Recorded information:
=====

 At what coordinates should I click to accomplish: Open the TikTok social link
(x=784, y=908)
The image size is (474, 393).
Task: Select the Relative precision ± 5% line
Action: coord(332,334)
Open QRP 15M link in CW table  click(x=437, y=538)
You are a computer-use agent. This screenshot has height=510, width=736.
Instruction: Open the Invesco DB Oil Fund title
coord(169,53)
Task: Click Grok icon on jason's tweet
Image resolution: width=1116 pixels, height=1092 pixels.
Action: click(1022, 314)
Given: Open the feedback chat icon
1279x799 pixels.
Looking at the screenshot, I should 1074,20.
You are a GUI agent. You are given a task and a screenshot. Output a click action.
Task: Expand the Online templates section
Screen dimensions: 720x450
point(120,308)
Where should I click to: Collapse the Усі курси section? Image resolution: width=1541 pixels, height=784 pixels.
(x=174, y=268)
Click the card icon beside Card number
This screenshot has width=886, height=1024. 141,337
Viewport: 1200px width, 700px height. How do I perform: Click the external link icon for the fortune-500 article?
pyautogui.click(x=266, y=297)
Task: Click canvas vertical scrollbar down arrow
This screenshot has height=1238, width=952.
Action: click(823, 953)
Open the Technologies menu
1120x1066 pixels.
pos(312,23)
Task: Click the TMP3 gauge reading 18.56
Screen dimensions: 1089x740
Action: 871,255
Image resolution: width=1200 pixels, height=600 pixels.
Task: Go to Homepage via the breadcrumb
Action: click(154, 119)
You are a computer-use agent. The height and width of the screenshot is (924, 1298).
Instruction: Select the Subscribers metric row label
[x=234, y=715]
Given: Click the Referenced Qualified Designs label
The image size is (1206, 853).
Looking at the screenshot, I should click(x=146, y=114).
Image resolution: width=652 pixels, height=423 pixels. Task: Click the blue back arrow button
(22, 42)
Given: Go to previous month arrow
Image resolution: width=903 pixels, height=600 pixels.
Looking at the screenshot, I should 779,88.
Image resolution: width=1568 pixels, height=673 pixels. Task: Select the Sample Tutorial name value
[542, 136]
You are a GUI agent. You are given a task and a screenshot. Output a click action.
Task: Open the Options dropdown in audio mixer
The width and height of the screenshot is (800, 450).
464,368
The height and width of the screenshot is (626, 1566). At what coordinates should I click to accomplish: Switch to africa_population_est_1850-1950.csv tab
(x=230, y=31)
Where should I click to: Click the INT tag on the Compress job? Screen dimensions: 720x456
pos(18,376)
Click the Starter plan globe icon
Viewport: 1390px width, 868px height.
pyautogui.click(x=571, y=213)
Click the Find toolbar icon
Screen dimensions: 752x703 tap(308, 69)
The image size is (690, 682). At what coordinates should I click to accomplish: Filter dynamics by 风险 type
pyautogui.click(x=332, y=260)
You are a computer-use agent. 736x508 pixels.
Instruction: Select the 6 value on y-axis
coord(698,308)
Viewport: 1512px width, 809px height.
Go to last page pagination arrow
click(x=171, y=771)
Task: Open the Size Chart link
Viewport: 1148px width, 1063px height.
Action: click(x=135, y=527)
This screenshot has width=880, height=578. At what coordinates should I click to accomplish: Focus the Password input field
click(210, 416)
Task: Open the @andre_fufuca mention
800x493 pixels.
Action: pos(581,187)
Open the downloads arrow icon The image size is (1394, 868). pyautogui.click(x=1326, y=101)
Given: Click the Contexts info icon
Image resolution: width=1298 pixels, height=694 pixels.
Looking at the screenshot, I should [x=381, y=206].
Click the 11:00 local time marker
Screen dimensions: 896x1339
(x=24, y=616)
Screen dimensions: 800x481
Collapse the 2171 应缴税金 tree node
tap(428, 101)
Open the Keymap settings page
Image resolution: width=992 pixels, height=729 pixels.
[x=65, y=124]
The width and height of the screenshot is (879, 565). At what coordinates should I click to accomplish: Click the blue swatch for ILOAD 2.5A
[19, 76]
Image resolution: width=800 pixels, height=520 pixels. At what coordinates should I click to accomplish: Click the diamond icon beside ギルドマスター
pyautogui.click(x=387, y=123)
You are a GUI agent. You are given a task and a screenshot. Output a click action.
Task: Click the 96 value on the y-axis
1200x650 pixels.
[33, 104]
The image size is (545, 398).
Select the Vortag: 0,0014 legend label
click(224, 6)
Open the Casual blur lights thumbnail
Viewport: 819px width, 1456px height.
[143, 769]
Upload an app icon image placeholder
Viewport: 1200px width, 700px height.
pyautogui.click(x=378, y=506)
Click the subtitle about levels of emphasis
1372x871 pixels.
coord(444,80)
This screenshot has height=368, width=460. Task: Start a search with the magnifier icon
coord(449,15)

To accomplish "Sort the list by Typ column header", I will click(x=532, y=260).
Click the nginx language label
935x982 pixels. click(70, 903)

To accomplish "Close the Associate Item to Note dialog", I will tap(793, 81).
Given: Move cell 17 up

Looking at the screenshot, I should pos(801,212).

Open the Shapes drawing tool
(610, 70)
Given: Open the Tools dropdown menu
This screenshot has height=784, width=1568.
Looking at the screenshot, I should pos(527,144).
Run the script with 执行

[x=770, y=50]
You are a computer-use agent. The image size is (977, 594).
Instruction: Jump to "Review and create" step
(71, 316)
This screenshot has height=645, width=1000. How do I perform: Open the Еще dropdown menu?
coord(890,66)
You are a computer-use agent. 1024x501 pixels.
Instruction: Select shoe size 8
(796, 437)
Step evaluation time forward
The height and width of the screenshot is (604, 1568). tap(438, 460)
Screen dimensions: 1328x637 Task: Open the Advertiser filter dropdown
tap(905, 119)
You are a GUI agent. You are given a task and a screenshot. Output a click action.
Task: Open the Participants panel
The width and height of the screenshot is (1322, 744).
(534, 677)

=====

Problem to work on:
Please reproduce every line of the material word for word.

Solution for this exercise:
 At what coordinates should I click to accomplish: Open the TikTok social link
(x=784, y=908)
The image size is (474, 393).
Task: Select the Relative precision ± 5% line
Action: coord(332,334)
Open QRP 15M link in CW table  click(x=437, y=538)
You are a computer-use agent. This screenshot has height=510, width=736.
Instruction: Open the Invesco DB Oil Fund title
coord(169,53)
Task: Click Grok icon on jason's tweet
Image resolution: width=1116 pixels, height=1092 pixels.
Action: click(1022, 314)
Given: Open the feedback chat icon
1279x799 pixels.
Looking at the screenshot, I should 1074,20.
You are a GUI agent. You are given a task and a screenshot. Output a click action.
Task: Expand the Online templates section
Screen dimensions: 720x450
point(120,308)
Where should I click to: Collapse the Усі курси section? Image resolution: width=1541 pixels, height=784 pixels.
(x=174, y=268)
Click the card icon beside Card number
This screenshot has width=886, height=1024. 141,337
Viewport: 1200px width, 700px height. How do I perform: Click the external link icon for the fortune-500 article?
pyautogui.click(x=266, y=297)
Task: Click canvas vertical scrollbar down arrow
This screenshot has height=1238, width=952.
Action: click(823, 953)
Open the Technologies menu
1120x1066 pixels.
pos(312,23)
Task: Click the TMP3 gauge reading 18.56
Screen dimensions: 1089x740
Action: 871,255
Image resolution: width=1200 pixels, height=600 pixels.
Task: Go to Homepage via the breadcrumb
Action: click(154, 119)
You are a computer-use agent. The height and width of the screenshot is (924, 1298).
Instruction: Select the Subscribers metric row label
[x=234, y=715]
Given: Click the Referenced Qualified Designs label
The image size is (1206, 853).
Looking at the screenshot, I should click(x=146, y=114).
Image resolution: width=652 pixels, height=423 pixels. Task: Click the blue back arrow button
(22, 42)
Given: Go to previous month arrow
Image resolution: width=903 pixels, height=600 pixels.
Looking at the screenshot, I should 779,88.
Image resolution: width=1568 pixels, height=673 pixels. Task: Select the Sample Tutorial name value
[542, 136]
You are a GUI agent. You are given a task and a screenshot. Output a click action.
Task: Open the Options dropdown in audio mixer
The width and height of the screenshot is (800, 450).
464,368
The height and width of the screenshot is (626, 1566). At what coordinates should I click to accomplish: Switch to africa_population_est_1850-1950.csv tab
(x=230, y=31)
Where should I click to: Click the INT tag on the Compress job? Screen dimensions: 720x456
pos(18,376)
Click the Starter plan globe icon
Viewport: 1390px width, 868px height.
pyautogui.click(x=571, y=213)
Click the Find toolbar icon
Screen dimensions: 752x703 tap(308, 69)
The image size is (690, 682). At what coordinates should I click to accomplish: Filter dynamics by 风险 type
pyautogui.click(x=332, y=260)
You are a computer-use agent. 736x508 pixels.
Instruction: Select the 6 value on y-axis
coord(698,308)
Viewport: 1512px width, 809px height.
Go to last page pagination arrow
click(x=171, y=771)
Task: Open the Size Chart link
Viewport: 1148px width, 1063px height.
Action: click(x=135, y=527)
This screenshot has width=880, height=578. At what coordinates should I click to accomplish: Focus the Password input field
click(210, 416)
Task: Open the @andre_fufuca mention
800x493 pixels.
Action: pos(581,187)
Open the downloads arrow icon The image size is (1394, 868). pyautogui.click(x=1326, y=101)
Given: Click the Contexts info icon
Image resolution: width=1298 pixels, height=694 pixels.
Looking at the screenshot, I should [x=381, y=206].
Click the 11:00 local time marker
Screen dimensions: 896x1339
(x=24, y=616)
Screen dimensions: 800x481
Collapse the 2171 应缴税金 tree node
tap(428, 101)
Open the Keymap settings page
Image resolution: width=992 pixels, height=729 pixels.
[x=65, y=124]
The width and height of the screenshot is (879, 565). At what coordinates should I click to accomplish: Click the blue swatch for ILOAD 2.5A
[19, 76]
Image resolution: width=800 pixels, height=520 pixels. At what coordinates should I click to accomplish: Click the diamond icon beside ギルドマスター
pyautogui.click(x=387, y=123)
You are a GUI agent. You are given a task and a screenshot. Output a click action.
Task: Click the 96 value on the y-axis
1200x650 pixels.
[33, 104]
The image size is (545, 398).
Select the Vortag: 0,0014 legend label
click(224, 6)
Open the Casual blur lights thumbnail
Viewport: 819px width, 1456px height.
[143, 769]
Upload an app icon image placeholder
Viewport: 1200px width, 700px height.
pyautogui.click(x=378, y=506)
Click the subtitle about levels of emphasis
1372x871 pixels.
coord(444,80)
This screenshot has height=368, width=460. Task: Start a search with the magnifier icon
coord(449,15)

To accomplish "Sort the list by Typ column header", I will click(x=532, y=260).
Click the nginx language label
935x982 pixels. click(70, 903)

To accomplish "Close the Associate Item to Note dialog", I will tap(793, 81).
Given: Move cell 17 up

Looking at the screenshot, I should pos(801,212).

Open the Shapes drawing tool
(610, 70)
Given: Open the Tools dropdown menu
This screenshot has height=784, width=1568.
Looking at the screenshot, I should pos(527,144).
Run the script with 执行

[x=770, y=50]
You are a computer-use agent. The image size is (977, 594).
Instruction: Jump to "Review and create" step
(71, 316)
This screenshot has height=645, width=1000. How do I perform: Open the Еще dropdown menu?
coord(890,66)
You are a computer-use agent. 1024x501 pixels.
Instruction: Select shoe size 8
(796, 437)
Step evaluation time forward
The height and width of the screenshot is (604, 1568). tap(438, 460)
Screen dimensions: 1328x637 Task: Open the Advertiser filter dropdown
tap(905, 119)
You are a GUI agent. You are given a task and a screenshot. Output a click action.
Task: Open the Participants panel
The width and height of the screenshot is (1322, 744).
(534, 677)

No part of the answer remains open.